Scan the data below and give the number of lines that include the word "accomplish", with no other words.

★ ★ ★ ★ ★

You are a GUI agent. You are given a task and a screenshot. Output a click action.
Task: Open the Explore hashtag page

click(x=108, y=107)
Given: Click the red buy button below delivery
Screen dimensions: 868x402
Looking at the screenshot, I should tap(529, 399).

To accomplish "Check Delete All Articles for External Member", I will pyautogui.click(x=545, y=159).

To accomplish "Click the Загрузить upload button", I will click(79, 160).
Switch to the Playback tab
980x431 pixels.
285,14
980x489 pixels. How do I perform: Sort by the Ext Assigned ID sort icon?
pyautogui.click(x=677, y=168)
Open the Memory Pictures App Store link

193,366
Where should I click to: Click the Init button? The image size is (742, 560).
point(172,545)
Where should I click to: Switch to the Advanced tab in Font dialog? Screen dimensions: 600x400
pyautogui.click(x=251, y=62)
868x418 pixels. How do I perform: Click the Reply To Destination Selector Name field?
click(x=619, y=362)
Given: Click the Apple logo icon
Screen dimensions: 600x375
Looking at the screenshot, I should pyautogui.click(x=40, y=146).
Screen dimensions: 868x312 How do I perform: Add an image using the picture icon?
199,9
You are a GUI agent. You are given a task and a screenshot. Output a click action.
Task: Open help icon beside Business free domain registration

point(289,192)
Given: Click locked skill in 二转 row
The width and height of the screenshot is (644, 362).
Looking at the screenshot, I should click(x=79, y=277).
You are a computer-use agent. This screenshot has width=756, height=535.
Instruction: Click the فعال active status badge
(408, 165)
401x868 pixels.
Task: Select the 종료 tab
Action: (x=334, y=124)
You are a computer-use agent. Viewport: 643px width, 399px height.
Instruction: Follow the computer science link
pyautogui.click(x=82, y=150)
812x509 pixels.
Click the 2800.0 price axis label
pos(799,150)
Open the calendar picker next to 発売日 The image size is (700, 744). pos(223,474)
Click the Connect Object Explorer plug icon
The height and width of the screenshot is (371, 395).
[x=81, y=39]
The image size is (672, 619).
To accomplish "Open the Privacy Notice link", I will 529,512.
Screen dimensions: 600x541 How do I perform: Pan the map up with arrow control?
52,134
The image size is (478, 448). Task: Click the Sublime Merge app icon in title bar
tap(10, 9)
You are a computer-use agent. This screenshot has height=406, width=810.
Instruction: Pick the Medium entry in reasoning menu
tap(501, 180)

★ ★ ★ ★ ★

- Result of this exercise: 3